I'm trying to understand the proof of the following theorem on Page 17 of Guillemin and Pollack's Differential Topology:
Theorem: An embedding $f : X \rightarrow Y$ maps $X$ diffeomorphically onto a submanifold of $Y$.
The proof proceeds with two main steps:
Showing that the image of any open set in $X$ is an open set in $f(X)$ (this apparently proves that $f(X)$ is a manifold), and then
Checking that $f : X \rightarrow f(X)$ is a diffeomorphism.

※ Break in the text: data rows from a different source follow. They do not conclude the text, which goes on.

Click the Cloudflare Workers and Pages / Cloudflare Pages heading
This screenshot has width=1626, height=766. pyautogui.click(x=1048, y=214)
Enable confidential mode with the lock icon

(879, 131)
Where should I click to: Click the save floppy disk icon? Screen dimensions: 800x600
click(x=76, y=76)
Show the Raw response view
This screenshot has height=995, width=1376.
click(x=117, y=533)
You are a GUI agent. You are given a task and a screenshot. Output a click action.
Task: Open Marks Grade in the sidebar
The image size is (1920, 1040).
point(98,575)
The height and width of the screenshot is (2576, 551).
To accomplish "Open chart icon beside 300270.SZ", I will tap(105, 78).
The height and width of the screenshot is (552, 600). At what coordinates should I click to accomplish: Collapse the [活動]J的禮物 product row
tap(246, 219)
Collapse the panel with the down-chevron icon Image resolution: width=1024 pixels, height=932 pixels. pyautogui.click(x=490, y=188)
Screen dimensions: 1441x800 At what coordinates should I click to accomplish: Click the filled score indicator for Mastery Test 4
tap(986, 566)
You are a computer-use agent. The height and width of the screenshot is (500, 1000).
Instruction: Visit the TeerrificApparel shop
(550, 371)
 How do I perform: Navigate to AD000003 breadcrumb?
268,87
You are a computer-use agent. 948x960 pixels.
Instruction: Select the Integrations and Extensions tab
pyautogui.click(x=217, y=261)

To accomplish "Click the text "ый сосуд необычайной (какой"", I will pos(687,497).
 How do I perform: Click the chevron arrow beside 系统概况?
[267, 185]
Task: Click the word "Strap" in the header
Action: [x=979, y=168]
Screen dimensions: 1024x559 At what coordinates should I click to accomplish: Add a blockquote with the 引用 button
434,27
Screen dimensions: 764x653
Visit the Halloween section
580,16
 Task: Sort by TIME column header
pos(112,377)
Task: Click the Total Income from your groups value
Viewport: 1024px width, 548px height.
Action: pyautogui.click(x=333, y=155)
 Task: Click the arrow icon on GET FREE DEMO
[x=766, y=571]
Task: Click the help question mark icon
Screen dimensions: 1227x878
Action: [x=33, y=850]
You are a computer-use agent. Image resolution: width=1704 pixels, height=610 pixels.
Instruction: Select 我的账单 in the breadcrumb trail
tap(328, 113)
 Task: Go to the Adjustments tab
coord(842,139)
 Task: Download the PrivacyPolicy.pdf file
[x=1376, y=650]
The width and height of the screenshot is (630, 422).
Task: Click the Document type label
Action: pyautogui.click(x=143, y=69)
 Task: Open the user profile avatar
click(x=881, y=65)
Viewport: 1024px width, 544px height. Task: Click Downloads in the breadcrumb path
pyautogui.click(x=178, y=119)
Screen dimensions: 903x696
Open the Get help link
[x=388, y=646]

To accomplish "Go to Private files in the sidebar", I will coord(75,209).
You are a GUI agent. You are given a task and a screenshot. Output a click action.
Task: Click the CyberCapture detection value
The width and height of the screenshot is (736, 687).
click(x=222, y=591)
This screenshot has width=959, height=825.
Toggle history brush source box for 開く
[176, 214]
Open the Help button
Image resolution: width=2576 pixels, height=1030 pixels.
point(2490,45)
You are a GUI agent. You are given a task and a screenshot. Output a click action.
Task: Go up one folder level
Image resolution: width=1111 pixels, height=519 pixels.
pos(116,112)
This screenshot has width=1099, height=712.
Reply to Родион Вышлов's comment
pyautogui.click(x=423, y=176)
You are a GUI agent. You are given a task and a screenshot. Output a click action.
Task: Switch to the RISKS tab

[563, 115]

I understand the the argument that $f$ maps open sets to open sets (which is argued by contradiction considering a sequence), but I don't understand why this guarantees that $f(X)$ is a manifold.
Any hints/explanations would be greatly appreciated!
You can build the charts on $f(X)$ explicitly. Let $q\in f(X)$ and consider $p=f^{-1}(q)$. Let $(U,\varphi:U\to\mathbb{R}^n)$ be a chart on $X$ centered at $p$. It follows that $V=f(U)\subset f(X)$ is an open neighborhood of $q$, moreover, we see
$$ (V,(\varphi\circ f\vert_V^{-1}):V\to\mathbb{R}^n) $$
defines a chart on $f(X)$ centered at $q$. Now just check the transition maps are smooth (this follows since they are smooth on $X$).
Now it is clear that $f$ is a diffeomorphism onto its image because 1) $f$ is bijective onto its image by assumption and 2) $f$ is a local diffeomorphism by the above.